[Document]:
Review 75: The Eyes of the Dragon


The Eyes of the Dragon by Stephen King

Sometimes you are surprised.

Stephen King has long been associated with horror, and deservedly so. His career began with works like Carrie, Christine, Firestarter, The Shining and so on, all designed to scare the everlovin’ out of any poor soul who picked up the book – and usually succeeding. What’s more, the books often became movies, thereby allowing that segment of the population who doesn’t read much to be terrified.

So for years, King has been called one of the scariest authors alive. I’ve seen cartoons attempting to portray Halloween at his house, bedtime stories for his children, and the horrible, dark confines of his imagination. The mind of King is where the terrors dwell, most think – the monsters, demons and vampires.

And Flagg.

But this book is where King really strayed from the image that had been built for him in popular culture. This story isn’t a horror story, no matter what the quotes on the back of the book imply. This is a fantasy story. It has some tense and scary moments, yes, but it’s a fantasy through and through, built with some of the most well-worn elements of fantasy storytelling. We have all of the necessary elements before us:

The King – King Roland (no relation to the Roland of the Dark Tower Series, as far as we know), the fairly capable and mostly well-liked king of Delain. He has served his kingdom well, and grown old and, if not wise, then at least experienced. He’s not the best king, nor is he the worst. The most that can be said of him is that he tried his best and hoped that his son would do a better job than he had. Of course there is also….

[Dataset excerpts]:
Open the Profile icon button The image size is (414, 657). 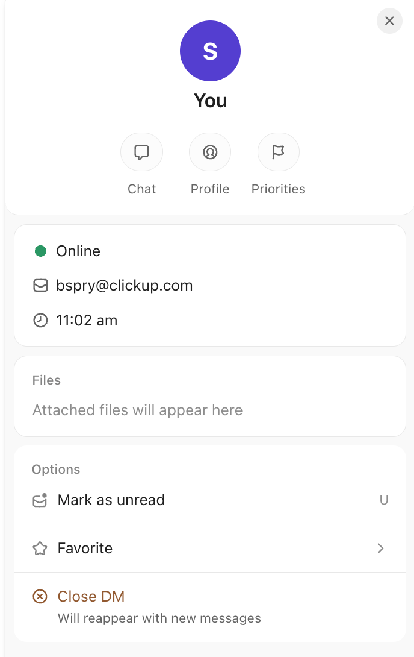pyautogui.click(x=210, y=152)
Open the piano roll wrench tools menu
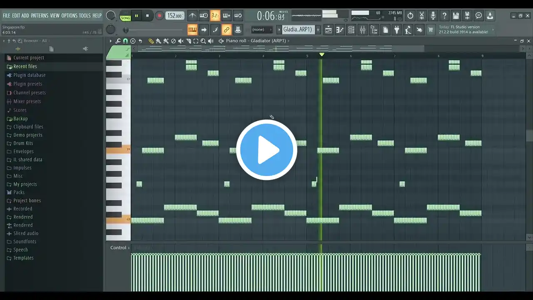 (118, 41)
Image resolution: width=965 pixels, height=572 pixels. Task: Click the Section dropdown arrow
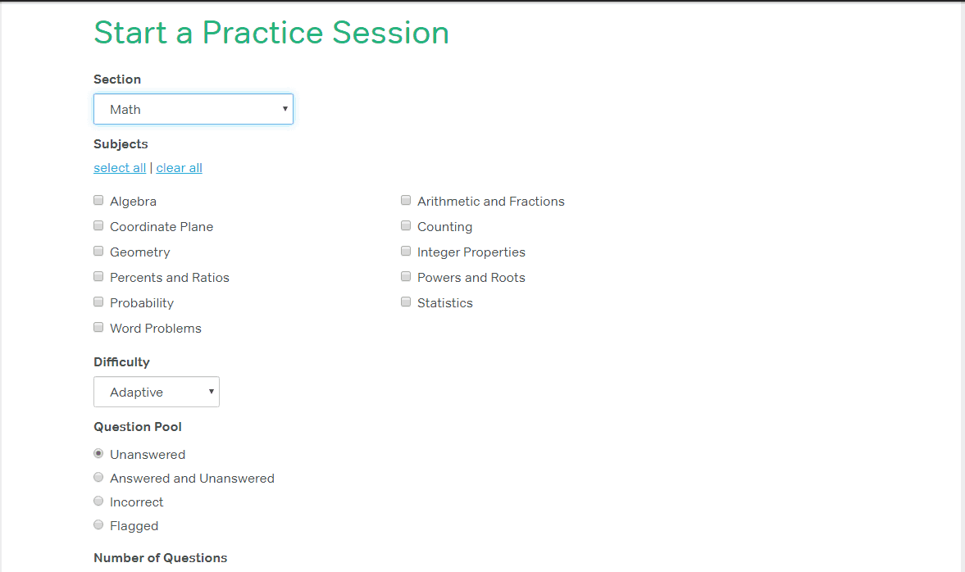pyautogui.click(x=285, y=109)
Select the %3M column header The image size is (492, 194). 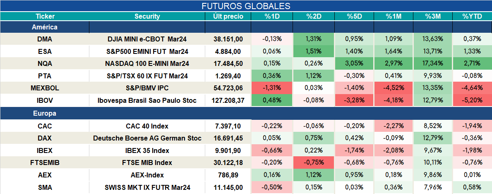[x=433, y=17]
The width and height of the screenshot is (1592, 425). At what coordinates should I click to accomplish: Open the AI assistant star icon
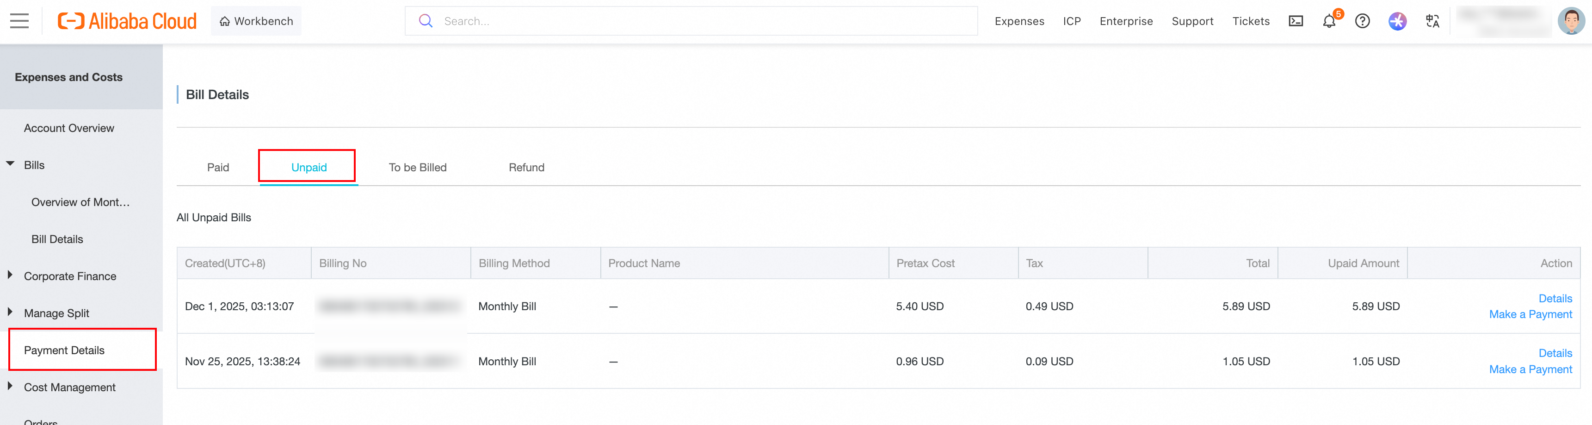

[Instructions]:
(1) According to the book review, which kingdom does King Roland rule?
(2) Continue the book review of The Eyes of the Dragon from its final sentence.
None of the items is needed here.

[Outputs]:
(1) Delain

(2)
The Queen – Queen Sasha, beloved of Roland. She was the light of his life, and the guiding hand on his shoulder. Many in Delain agree that Roland could have been a despot were it not for his beautiful and kindly wife whose compassion and good sense would eventually save the kingdom. She bore two sons, the first of whom was…

The Prince – Prince Peter, the shining star of the family. Wise beyond his years, strong and fair, everyone loved Peter. He won awards and friends, and was all in all a good son, one that any father would be proud to have. Most people, knowing that Peter would be the next king, felt that the future of Delain was safe. Peter had a brother….

The Second Son – Prince Thomas, forever standing in his brother’s shadow. Not only was Peter older and more capable than Thomas in every way, there was an additional burden on his young mind. With the birth of Thomas, his mother, Queen Sasha, had died. And so it was that Thomas grew up the guilty one. He sought the love of his father, who thought the sun rose and set on Peter. And while Peter made every effort to extend the hand of brotherly love, Thomas felt only resentment and jealousy. Little did he know that his destiny had been guided from the beginning by….

The Evil Wizard – Flagg, that undying demon whose black and poisonous presence had been in Delain every time the country fell into ruin, and who intended to do it once again. A master of spells, potions and poisons, to speak his name was to invite horror, pain and death. He stood in Roland’s shadow, quietly twisting his mind over the years. His ultimate goal was a millennium of darkness for Delain, and he knew just how to bring it about. The only thing standing in his way is the possibility that Peter could be king.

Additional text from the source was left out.